What to work on
Rewrite each line of the rows below as one string in a JSON list, omitting blank lines.

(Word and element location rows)
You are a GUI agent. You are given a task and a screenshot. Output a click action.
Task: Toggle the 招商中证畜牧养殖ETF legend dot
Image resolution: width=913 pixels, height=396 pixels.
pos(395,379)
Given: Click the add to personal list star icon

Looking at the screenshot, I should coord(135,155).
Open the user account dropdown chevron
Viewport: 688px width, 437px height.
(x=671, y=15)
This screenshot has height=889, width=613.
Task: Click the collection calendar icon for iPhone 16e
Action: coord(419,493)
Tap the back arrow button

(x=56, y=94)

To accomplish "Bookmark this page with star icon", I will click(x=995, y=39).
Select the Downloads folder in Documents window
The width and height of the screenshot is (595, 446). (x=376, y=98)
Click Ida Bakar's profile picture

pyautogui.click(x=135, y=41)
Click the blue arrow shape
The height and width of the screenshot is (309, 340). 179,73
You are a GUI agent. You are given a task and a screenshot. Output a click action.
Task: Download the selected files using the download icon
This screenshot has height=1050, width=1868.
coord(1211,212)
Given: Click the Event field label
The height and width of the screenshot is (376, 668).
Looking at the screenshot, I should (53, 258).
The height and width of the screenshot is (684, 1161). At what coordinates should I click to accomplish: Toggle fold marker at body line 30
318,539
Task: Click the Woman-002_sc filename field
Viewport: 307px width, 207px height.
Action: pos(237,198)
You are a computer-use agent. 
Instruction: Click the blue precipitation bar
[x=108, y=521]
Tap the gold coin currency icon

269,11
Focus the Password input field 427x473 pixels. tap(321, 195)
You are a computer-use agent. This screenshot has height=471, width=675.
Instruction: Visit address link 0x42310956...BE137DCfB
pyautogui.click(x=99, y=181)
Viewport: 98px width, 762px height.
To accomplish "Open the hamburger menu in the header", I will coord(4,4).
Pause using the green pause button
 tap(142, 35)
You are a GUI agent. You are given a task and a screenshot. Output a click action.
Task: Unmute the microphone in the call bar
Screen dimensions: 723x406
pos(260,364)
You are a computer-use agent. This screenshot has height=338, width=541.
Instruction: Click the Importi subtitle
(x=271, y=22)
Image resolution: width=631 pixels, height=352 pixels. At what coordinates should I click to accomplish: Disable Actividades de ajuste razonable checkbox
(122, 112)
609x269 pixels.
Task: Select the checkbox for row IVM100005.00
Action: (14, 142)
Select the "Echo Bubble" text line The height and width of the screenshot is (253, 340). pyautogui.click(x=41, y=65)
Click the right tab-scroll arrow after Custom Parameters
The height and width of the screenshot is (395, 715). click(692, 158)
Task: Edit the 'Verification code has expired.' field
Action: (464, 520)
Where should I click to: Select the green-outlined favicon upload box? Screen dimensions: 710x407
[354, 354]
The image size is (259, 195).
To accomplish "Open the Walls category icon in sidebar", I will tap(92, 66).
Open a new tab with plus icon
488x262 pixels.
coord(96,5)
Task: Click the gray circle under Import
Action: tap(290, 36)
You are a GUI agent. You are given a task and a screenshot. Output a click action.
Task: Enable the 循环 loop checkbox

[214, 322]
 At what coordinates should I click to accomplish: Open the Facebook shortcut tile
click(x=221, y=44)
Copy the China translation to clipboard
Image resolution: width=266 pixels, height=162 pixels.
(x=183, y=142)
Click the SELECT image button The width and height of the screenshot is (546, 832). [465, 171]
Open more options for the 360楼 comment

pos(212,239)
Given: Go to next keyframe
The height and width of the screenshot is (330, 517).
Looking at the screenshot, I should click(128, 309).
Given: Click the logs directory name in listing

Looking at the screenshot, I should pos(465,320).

Problem solution
[
  "You are a GUI agent. You are given a task and a screenshot. Output a click action.",
  "Task: Toggle the 招商中证畜牧养殖ETF legend dot",
  "Image resolution: width=913 pixels, height=396 pixels.",
  "pos(395,379)",
  "Given: Click the add to personal list star icon",
  "Looking at the screenshot, I should coord(135,155).",
  "Open the user account dropdown chevron",
  "Viewport: 688px width, 437px height.",
  "(x=671, y=15)",
  "This screenshot has height=889, width=613.",
  "Task: Click the collection calendar icon for iPhone 16e",
  "Action: coord(419,493)",
  "Tap the back arrow button",
  "(x=56, y=94)",
  "To accomplish \"Bookmark this page with star icon\", I will click(x=995, y=39).",
  "Select the Downloads folder in Documents window",
  "The width and height of the screenshot is (595, 446). (x=376, y=98)",
  "Click Ida Bakar's profile picture",
  "pyautogui.click(x=135, y=41)",
  "Click the blue arrow shape",
  "The height and width of the screenshot is (309, 340). 179,73",
  "You are a GUI agent. You are given a task and a screenshot. Output a click action.",
  "Task: Download the selected files using the download icon",
  "This screenshot has height=1050, width=1868.",
  "coord(1211,212)",
  "Given: Click the Event field label",
  "The height and width of the screenshot is (376, 668).",
  "Looking at the screenshot, I should (53, 258).",
  "The height and width of the screenshot is (684, 1161). At what coordinates should I click to accomplish: Toggle fold marker at body line 30",
  "318,539",
  "Task: Click the Woman-002_sc filename field",
  "Viewport: 307px width, 207px height.",
  "Action: pos(237,198)",
  "You are a computer-use agent. ",
  "Instruction: Click the blue precipitation bar",
  "[x=108, y=521]",
  "Tap the gold coin currency icon",
  "269,11",
  "Focus the Password input field 427x473 pixels. tap(321, 195)",
  "You are a computer-use agent. This screenshot has height=471, width=675.",
  "Instruction: Visit address link 0x42310956...BE137DCfB",
  "pyautogui.click(x=99, y=181)",
  "Viewport: 98px width, 762px height.",
  "To accomplish \"Open the hamburger menu in the header\", I will coord(4,4).",
  "Pause using the green pause button",
  " tap(142, 35)",
  "You are a GUI agent. You are given a task and a screenshot. Output a click action.",
  "Task: Unmute the microphone in the call bar",
  "Screen dimensions: 723x406",
  "pos(260,364)",
  "You are a computer-use agent. This screenshot has height=338, width=541.",
  "Instruction: Click the Importi subtitle",
  "(x=271, y=22)",
  "Image resolution: width=631 pixels, height=352 pixels. At what coordinates should I click to accomplish: Disable Actividades de ajuste razonable checkbox",
  "(122, 112)",
  "609x269 pixels.",
  "Task: Select the checkbox for row IVM100005.00",
  "Action: (14, 142)",
  "Select the \"Echo Bubble\" text line The height and width of the screenshot is (253, 340). pyautogui.click(x=41, y=65)",
  "Click the right tab-scroll arrow after Custom Parameters",
  "The height and width of the screenshot is (395, 715). click(692, 158)",
  "Task: Edit the 'Verification code has expired.' field",
  "Action: (464, 520)",
  "Where should I click to: Select the green-outlined favicon upload box? Screen dimensions: 710x407",
  "[354, 354]",
  "The image size is (259, 195).",
  "To accomplish \"Open the Walls category icon in sidebar\", I will tap(92, 66).",
  "Open a new tab with plus icon",
  "488x262 pixels.",
  "coord(96,5)",
  "Task: Click the gray circle under Import",
  "Action: tap(290, 36)",
  "You are a GUI agent. You are given a task and a screenshot. Output a click action.",
  "Task: Enable the 循环 loop checkbox",
  "[214, 322]",
  " At what coordinates should I click to accomplish: Open the Facebook shortcut tile",
  "click(x=221, y=44)",
  "Copy the China translation to clipboard",
  "Image resolution: width=266 pixels, height=162 pixels.",
  "(x=183, y=142)",
  "Click the SELECT image button The width and height of the screenshot is (546, 832). [465, 171]",
  "Open more options for the 360楼 comment",
  "pos(212,239)",
  "Given: Go to next keyframe",
  "The height and width of the screenshot is (330, 517).",
  "Looking at the screenshot, I should click(128, 309).",
  "Given: Click the logs directory name in listing",
  "Looking at the screenshot, I should pos(465,320)."
]